1. for NanoString CosMx dataset

The results will be stored in "/path/siGra/results/nanostring/"

python3 train.py --test_only 1 --save_path ../checkpoint/nanostring_final/ --pretrain final.pth --dataset nanostring

2. for Vizgen MERSCOPE dataset

The reuslts will be stored in /path/siGra/reuslts/merscope/

python3 train.py --test_only 1 --save_path ../checkpoint/merscope_final/ --pretrain final.pth --dataset merscope --root ../dataset/mouseLiver

3. for 10x Visium dataset

The results will be stored in "/path/siGra/results/10x_final/"

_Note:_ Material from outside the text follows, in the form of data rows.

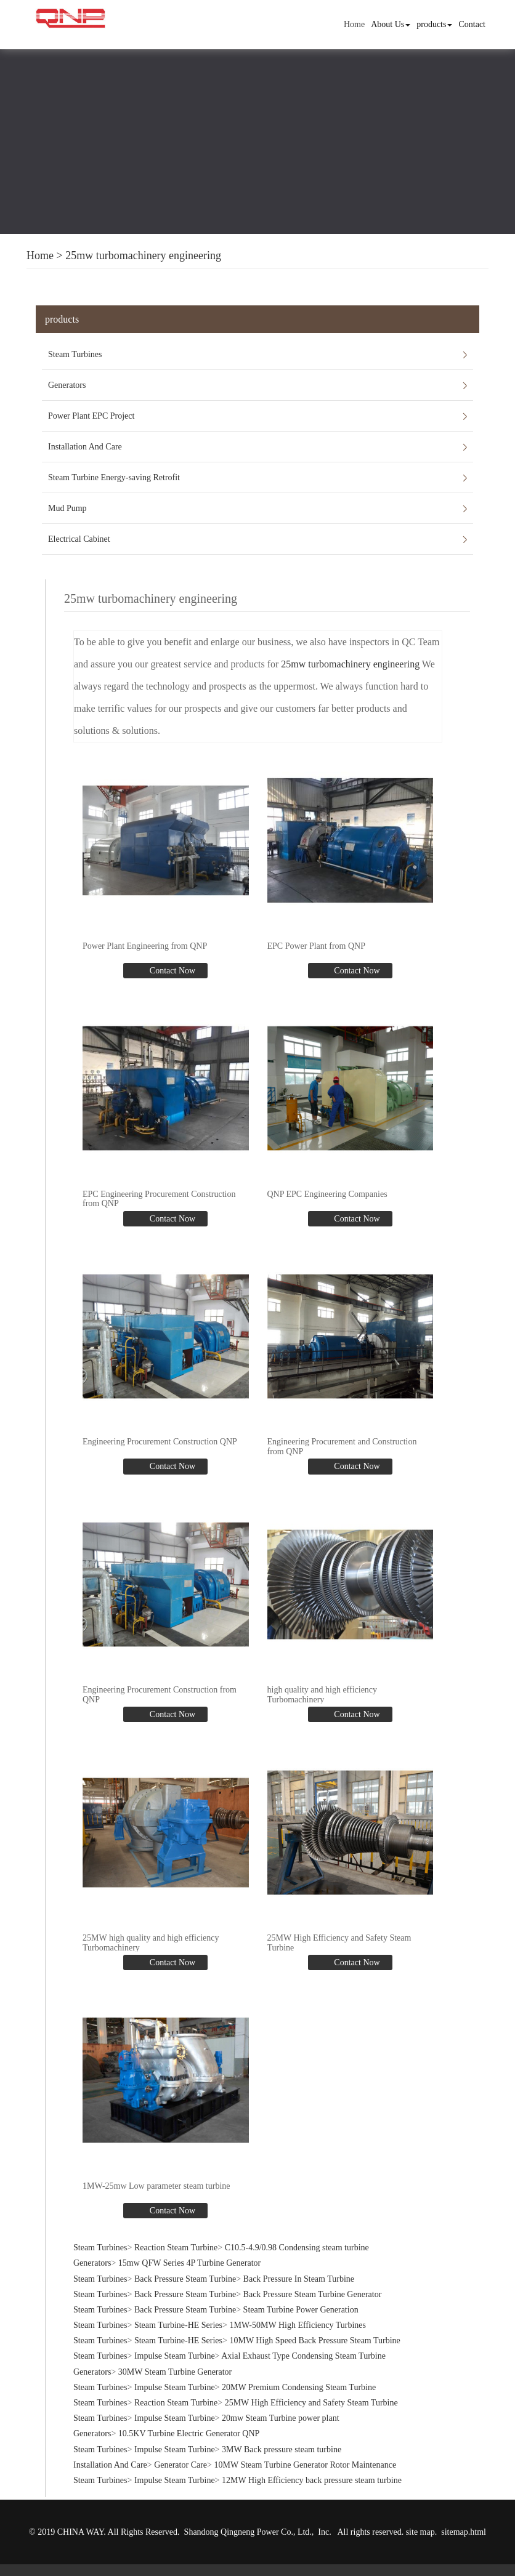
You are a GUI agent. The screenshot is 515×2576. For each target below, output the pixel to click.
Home (354, 24)
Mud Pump (67, 508)
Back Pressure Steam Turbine (185, 2271)
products (434, 24)
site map (420, 2525)
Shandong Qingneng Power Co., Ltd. (248, 2525)
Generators (67, 385)
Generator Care (180, 2457)
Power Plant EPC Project (91, 416)
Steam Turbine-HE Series (178, 2318)
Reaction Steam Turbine (175, 2240)
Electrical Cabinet (79, 539)
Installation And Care (85, 446)
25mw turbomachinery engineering (143, 255)
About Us (390, 24)
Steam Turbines (75, 354)
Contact (471, 24)
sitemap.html (463, 2525)
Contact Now (171, 969)
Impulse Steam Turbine (174, 2349)
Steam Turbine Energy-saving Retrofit (114, 477)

python3 train.py --test_only 1 --save_path ../checkpoint/10x_final/ --id 151507 --ncluster 7 --dataset 10x --root ../dataset/DLPFC

And you can use the bash scripts to test all slices:

sh test_visium.sh

Train from scratch

Training tutorials

1. for NanoString CosMx dataset

The hyperparameters were manually selected in individual datasets

python3 train.py --dataset nanostring --test_only 0 --save_path ../checkpoint/nanostring_train/ --seed 1234 --epochs 900 --lr 1e-3 

2. for Vizgen MERSCOPE dataset

python3 train.py --dataset merscope --test_only 0 --save_path ../checkpoint/merscope_train/ --seed 1234 --epochs 1000 --lr 1e-3 --root ../dataset/mouseLiver

3. for 10x Visium dataset

python3 train.py --dataset 10x --test_only 0 --save_path ../checkpoint/10x_train/ --seed 1234 --epochs 600 --lr 1e-3 --id 151507 --ncluster 7 --repeat 1 --root ../dataset/DLPFC

And you can use the bash scripts to train all slices:

sh train_visium.sh

Cite

Please cite our paper if you use this code in your own work:

Tang Z, Zhang T, Yang B, Su J, Song Q. SiGra: Single-cell spatial elucidation through image-augmented graph transformer. bioRxiv. 2022 Aug 19:2022-08.